I just don't think it's fair to say that braces wouldn't have helped in this situation, because they would have. That doesn't mean that a pattern like this was a good solution in the first place of course.
I've done that type of copy/paste error - inadvertently duplicating a line - more than once when using an unfamiliar and "helpful" IDE. I hate it when an IDE screen flashes and I'm left wondering what the HELL did that just do???
It would be interesting to know how the whitespace (tabs vs spaces) before the extra goto compares to that on the other goto lines. This might provide a clue as to whether copy/paste was involved.

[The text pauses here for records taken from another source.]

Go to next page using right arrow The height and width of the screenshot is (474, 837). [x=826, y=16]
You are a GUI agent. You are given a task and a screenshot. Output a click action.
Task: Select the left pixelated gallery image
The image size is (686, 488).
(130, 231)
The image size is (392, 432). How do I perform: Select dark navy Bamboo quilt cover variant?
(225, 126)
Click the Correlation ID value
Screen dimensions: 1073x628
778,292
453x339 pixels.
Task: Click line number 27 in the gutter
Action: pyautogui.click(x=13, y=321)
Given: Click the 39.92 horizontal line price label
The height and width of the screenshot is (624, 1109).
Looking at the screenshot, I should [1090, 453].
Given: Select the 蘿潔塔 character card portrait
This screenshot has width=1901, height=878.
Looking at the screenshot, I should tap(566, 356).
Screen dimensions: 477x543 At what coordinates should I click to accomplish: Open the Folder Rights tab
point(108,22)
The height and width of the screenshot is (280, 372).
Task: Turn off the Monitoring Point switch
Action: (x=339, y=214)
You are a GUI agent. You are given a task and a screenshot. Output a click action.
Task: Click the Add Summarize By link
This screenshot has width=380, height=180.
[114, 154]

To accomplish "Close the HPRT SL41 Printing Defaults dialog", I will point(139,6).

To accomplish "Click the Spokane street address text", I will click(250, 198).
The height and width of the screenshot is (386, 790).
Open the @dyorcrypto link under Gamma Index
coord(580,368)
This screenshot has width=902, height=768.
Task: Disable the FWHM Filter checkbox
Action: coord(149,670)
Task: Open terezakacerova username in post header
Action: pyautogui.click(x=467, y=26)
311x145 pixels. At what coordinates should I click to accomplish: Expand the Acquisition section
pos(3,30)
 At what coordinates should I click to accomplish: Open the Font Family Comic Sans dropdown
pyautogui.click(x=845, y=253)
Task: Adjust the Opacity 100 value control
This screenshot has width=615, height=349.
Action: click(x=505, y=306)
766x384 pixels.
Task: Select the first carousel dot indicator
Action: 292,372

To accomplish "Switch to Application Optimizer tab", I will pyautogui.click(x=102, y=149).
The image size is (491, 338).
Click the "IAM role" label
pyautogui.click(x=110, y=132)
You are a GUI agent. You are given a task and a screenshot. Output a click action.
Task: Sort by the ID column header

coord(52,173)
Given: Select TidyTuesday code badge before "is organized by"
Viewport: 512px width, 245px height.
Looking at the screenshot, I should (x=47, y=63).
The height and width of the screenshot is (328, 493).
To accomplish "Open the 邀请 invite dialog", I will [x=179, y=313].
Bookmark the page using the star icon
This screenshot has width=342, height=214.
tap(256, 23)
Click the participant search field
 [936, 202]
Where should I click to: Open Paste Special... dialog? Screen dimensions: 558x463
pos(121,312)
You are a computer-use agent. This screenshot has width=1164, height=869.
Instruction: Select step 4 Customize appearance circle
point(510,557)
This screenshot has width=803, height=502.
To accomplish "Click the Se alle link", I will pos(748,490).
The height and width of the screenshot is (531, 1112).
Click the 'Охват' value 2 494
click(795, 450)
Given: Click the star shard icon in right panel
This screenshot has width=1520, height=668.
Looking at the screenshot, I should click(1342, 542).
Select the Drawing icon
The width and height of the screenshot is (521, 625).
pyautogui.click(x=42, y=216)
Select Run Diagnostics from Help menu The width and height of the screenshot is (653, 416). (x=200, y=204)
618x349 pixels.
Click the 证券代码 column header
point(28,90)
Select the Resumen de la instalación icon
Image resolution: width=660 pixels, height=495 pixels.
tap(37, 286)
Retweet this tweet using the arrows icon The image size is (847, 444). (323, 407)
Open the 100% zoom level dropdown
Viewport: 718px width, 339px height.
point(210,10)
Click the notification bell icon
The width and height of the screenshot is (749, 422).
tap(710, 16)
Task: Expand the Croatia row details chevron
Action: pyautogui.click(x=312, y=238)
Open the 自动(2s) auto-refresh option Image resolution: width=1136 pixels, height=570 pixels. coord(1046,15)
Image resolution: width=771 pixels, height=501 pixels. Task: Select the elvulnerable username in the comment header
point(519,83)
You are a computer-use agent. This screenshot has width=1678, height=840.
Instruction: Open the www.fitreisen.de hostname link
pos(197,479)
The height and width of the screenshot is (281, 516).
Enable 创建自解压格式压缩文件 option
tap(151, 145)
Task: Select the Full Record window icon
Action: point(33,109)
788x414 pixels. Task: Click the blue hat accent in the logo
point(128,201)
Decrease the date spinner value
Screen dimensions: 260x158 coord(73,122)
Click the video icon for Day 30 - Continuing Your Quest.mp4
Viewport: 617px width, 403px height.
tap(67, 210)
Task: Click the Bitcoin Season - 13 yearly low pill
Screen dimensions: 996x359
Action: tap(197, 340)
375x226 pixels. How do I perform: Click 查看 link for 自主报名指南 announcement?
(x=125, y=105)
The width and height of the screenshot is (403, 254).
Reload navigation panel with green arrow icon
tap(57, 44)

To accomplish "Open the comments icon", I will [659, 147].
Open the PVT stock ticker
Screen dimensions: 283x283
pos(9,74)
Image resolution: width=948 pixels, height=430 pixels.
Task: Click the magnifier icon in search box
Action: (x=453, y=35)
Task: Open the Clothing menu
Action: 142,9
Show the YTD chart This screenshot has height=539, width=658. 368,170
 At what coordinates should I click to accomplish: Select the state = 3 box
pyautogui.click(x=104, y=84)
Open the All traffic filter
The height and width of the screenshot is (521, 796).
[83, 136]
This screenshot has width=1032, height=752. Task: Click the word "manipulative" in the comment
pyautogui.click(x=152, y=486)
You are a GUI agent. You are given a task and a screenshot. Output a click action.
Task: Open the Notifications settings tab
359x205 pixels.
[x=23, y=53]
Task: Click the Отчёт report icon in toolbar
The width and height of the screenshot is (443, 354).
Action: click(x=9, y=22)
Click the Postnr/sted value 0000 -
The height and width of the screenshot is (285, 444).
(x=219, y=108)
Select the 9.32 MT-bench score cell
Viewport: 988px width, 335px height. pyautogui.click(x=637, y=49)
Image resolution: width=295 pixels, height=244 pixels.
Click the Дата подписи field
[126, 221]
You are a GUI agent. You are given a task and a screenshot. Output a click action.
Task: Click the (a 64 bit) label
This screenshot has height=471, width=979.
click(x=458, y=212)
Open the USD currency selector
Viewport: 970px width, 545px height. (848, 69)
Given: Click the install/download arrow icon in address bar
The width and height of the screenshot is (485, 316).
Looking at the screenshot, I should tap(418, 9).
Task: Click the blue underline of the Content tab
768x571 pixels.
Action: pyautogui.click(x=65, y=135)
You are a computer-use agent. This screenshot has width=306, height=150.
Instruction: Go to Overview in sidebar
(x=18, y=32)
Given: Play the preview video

On the subject of how the extra line appeared in the first place, my take on possible causes are, in order of likelihood:
1. Line added during developer testing to force a fail and not removed.
2. Copy/paste error during construction.
3. Artefact from a bad code merge.
4. Deliberately introduced by NSA mole.
Presumably, one someone goes through the version control history, the who and when will be known - though maybe not publicly. I'm not sure we'll ever know why, though.
> It would be interesting to know how the whitespace (tabs vs spaces) before the extra goto compares to that one the other goto lines.
(in case anyone is curious, the "goto fail" lines in that part of the code are identical: all spaces; and the file in general does have an unfortunate mishmash of spaces and tabs)
I tend to agree with the OP, the problem is not the braces per se. IMO, better would be a coding convention to skip curly braces but if and only if the entire instruction is on one line. Then the bug would have stood out more prominently.
Otherwise, the OP is right on the money; there are multiple levels that would have caught this bug - a layout convention, a linter, a code review, pairing, a unit test, an integration test. Or just a refactor of the big old method for clarity.
This. In addition, a linter would have caught his example with braces because of the improper indent. And, IMHO, without that indent it becomes glaringly obvious.
why are we blaming curly braces instead of unit tests? If the code was always going to return a success then that tells me it wasn't unit tested /at all/.
Ah yes, the use of goto conjures up the 800-year-old essay in the room.
The way they use it is widely understood and accepted in C error handling. It's also not the only way you can screw up, either, which is a good reason why you should add a static analyser to your build process.